- Problem to solve
Below this line is a set of entries; quote exactly the lines from the line that contains "myRESEARCHhome (1093, 21)" to the line that contains "News & Events (931, 190)", both lines included.

Source data:
__________________________________________________

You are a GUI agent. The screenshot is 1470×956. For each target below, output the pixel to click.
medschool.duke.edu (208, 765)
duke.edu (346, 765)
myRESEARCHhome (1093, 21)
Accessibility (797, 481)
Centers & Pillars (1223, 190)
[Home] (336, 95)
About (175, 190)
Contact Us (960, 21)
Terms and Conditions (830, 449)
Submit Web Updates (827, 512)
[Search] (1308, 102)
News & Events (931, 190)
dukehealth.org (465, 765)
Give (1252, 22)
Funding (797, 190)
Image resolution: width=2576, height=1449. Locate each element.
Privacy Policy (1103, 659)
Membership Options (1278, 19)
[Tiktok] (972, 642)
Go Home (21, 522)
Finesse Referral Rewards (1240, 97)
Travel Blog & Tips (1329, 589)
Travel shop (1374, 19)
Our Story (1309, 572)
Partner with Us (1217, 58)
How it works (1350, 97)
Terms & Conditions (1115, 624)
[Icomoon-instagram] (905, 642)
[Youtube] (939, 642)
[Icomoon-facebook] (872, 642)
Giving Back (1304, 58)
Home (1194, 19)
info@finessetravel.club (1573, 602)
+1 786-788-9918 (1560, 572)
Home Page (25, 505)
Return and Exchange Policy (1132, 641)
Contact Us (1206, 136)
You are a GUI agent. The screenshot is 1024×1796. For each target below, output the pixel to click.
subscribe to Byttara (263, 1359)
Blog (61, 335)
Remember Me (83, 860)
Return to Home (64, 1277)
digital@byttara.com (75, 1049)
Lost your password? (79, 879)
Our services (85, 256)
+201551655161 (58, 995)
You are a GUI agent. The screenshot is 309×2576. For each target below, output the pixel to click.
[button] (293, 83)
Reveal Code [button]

__________________________________________________

- Written answer
myRESEARCHhome (1093, 21)
Accessibility (797, 481)
Centers & Pillars (1223, 190)
[Home] (336, 95)
About (175, 190)
Contact Us (960, 21)
Terms and Conditions (830, 449)
Submit Web Updates (827, 512)
[Search] (1308, 102)
News & Events (931, 190)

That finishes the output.